TRAITEMENT DES TROUBLES SALIVAIRES Les troubles salivaires affectent plus de 20 p. 100 des patients atteints de SLA (Rose 1987). Ils sont à l’origine d’inconfort, d’importantes répercussions sociales et exposent le patient à un risque d’inhalation. Dans la SLA, ces troubles salivaires sont le fait de modifications de consistance salivaire, de troubles de la posture céphalique, d’un défaut d’occlusion des lèvres et surtout de troubles de la déglutition. Par contre, le débit salivaire est le plus souvent diminué.
Traitements des hypersialorrhées par voie générale La salivation étant principalement contrôlée par l’innervation parasympathique, ces sécrétions peuvent être diminuées par des traitements anticholinergiques bloquant de façon réversible les récepteurs muscariniques. Aucune étude randomisée contrôlée n’a été réalisée dans la SLA. Ainsi, bien que l’amitriptyline soit le traitement le plus couramment utilisé, il n’a été évalué que dans une étude de niveau 4 réalisée chez des patients présentant une hypersalivation induite par la clozapine (Copp et al. 1991). De même, le trihexylphenidyl tend à montrer une action similaire dans ce type d’hypersalivation iatrogène (Spivak et al. 1997). Les seules études randomisées ont été menées chez les patients présentant une infirmité motrice cérébrale ou une maladie de Parkinson. Trois molécules anticholinergiques ont été évaluées dans des études randomisées: la benztropine, le glycopyrrolate et la scopolamine.
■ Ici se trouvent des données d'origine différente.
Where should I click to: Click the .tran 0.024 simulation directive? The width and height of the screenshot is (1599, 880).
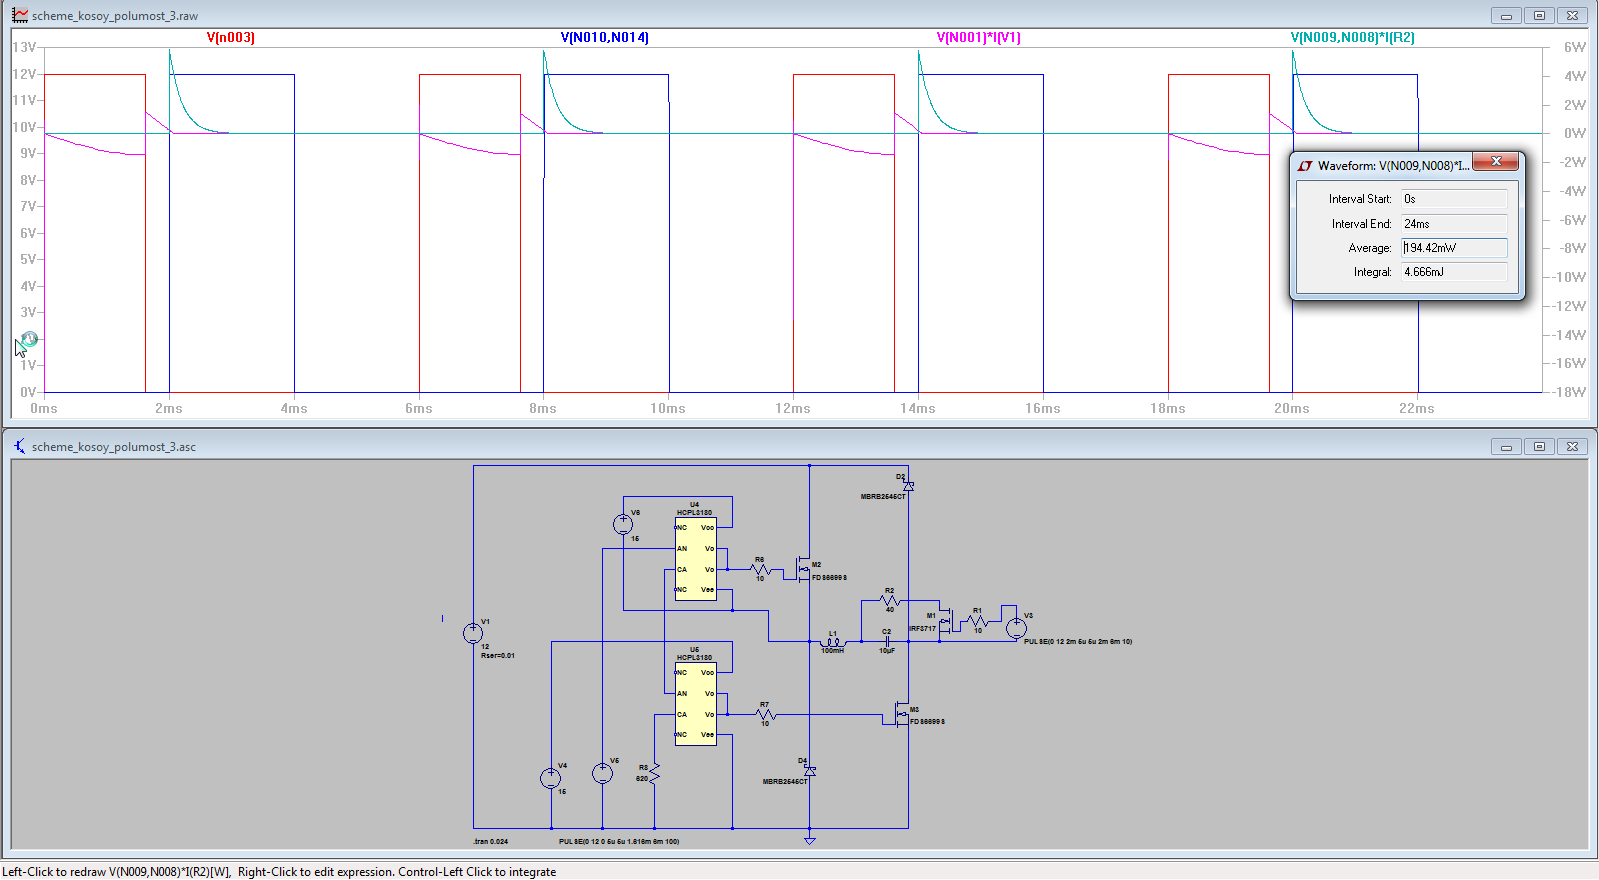click(490, 841)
La benztropine a démontré un effet significatif à des posologies moyennes de 3,8 mg/j avec un taux de réponse au traitement de 70 p. 100 (niveau 1). Les principaux effets latéraux étaient une irritabilité et une sècheresse buccale excessive (Camp-Bruno 1989). Le glycopyrrolate bénéficie d’un haut niveau de preuve à des posologies quotidiennes de 5,4 à 24 mg en nébulisation ou par voie intraveineuse (Mier et al. 2000). Il présente une action très significative y compris dans les formes sévères. Ses effets secondaires sont modérés, dominés par quelques modifications du comportement, des problèmes de constipation ou de rétention urinaire. Enfin, la scopolamine appliquée par voie transdermique a fait l’objet de
2 essais de niveau 4 incluant quelques patients atteints de SLA (Talmi et al. 1989, 1990). L’efficacité du traitement était jugée seulement de façon subjective avec un taux de réponse variant de 31 à 60 p. 100 selon les études. Le traitement était bien toléré en dehors de prurit sur le site du patch, d’une dilatation pupillaire et d’une asthénie. Le glycopyrrolate semble donc présenter le profil de tolérance et d’efficacité le plus favorable probablement en raison d’une durée d’action prolongée et de l’absence de passage de la barrière hémato-encéphalique (Tscheng et al. 2002). Cependant, seule la scopolamine est actuellement disponible en France. Pour les patients présentant des contre-indications aux anticholinergiques, une étude de niveau 2 a évalué de façon prospective la clonidine (0,15 mg/j) chez une population de 32 patients parkinsoniens sur une de durée de 3 mois (Serrano-Duenas 2003). L’hypersalivation était diminuée significativement à 1 mois et 3 mois. La tolérance étant globalement bonne, la clonidine peut représenter une alternative thérapeutique aux anticholinergiques.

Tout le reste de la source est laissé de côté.